This study proposes a bi-level robust optimization-based collaborative scheduling framework to address the operational requirements of interconnected multi-microgrid systems, particularly confronting the dual uncertainties of renewable generation intermittency and load demand volatility. The proposed model demonstrates outstanding performance in terms of economic efficiency, providing an effective solution for the development of smart grids and enhancing the stability and reliability of multi-microgrid interconnected systems. The analysis results at this stage indicate that:

  1. 1.

    Through establishing an interconnected energy exchange architecture, heterogeneous microgrids can implement synergistic operational mechanisms. This approach leverages differential resource endowments to achieve spatiotemporal load-sharing coordination, effectively reducing peak-hour external grid dependency, while substantially enhancing systemic economic efficiency.

  2. 2.

    The developed bilevel robust optimization paradigm employs a box uncertainty set to mathematically characterize fluctuation boundaries of renewable generation and elastic loads. By integrating column-and-constraint generation (C&CG) algorithm with duality theory decomposition, the methodology attains globally optimal scheduling solutions under worst-case scenarios while maintaining computational tractability.

  3. 3.

    Parametric sensitivity analysis reveals that uncertainty set configurations critically govern model conservatism.
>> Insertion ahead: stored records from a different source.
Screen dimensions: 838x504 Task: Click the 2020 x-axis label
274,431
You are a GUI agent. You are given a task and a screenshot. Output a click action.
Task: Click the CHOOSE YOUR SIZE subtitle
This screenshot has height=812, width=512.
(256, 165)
Operational guidelines recommend calibrating uncertainty parameters through historical prediction error distributions or risk-aversion coefficients, thereby mitigating either standby capacity redundancy exceeding 15% or adjustment cost escalation beyond acceptable thresholds.

  4. 4.

    Economic viability assessment incorporating real-time adjustment cost metrics demonstrates an inverse correlation between model conservatism level and real-time compensation cost proportion. This empirically validates the framework’s robust optimization efficacy and operational adaptability in volatile environments, providing a methodological foundation for scheduling high-renewable-penetration multi-microgrid system.

However, this study is confined to theoretical models and simulated data. As energy forms in regional multi-microgrid systems become increasingly diversified, transactions between different microgrids may further enhance the operational efficiency of the system. Therefore, in the future, it is necessary to incorporate actual operational data and further consider cooperative game issues among microgrids.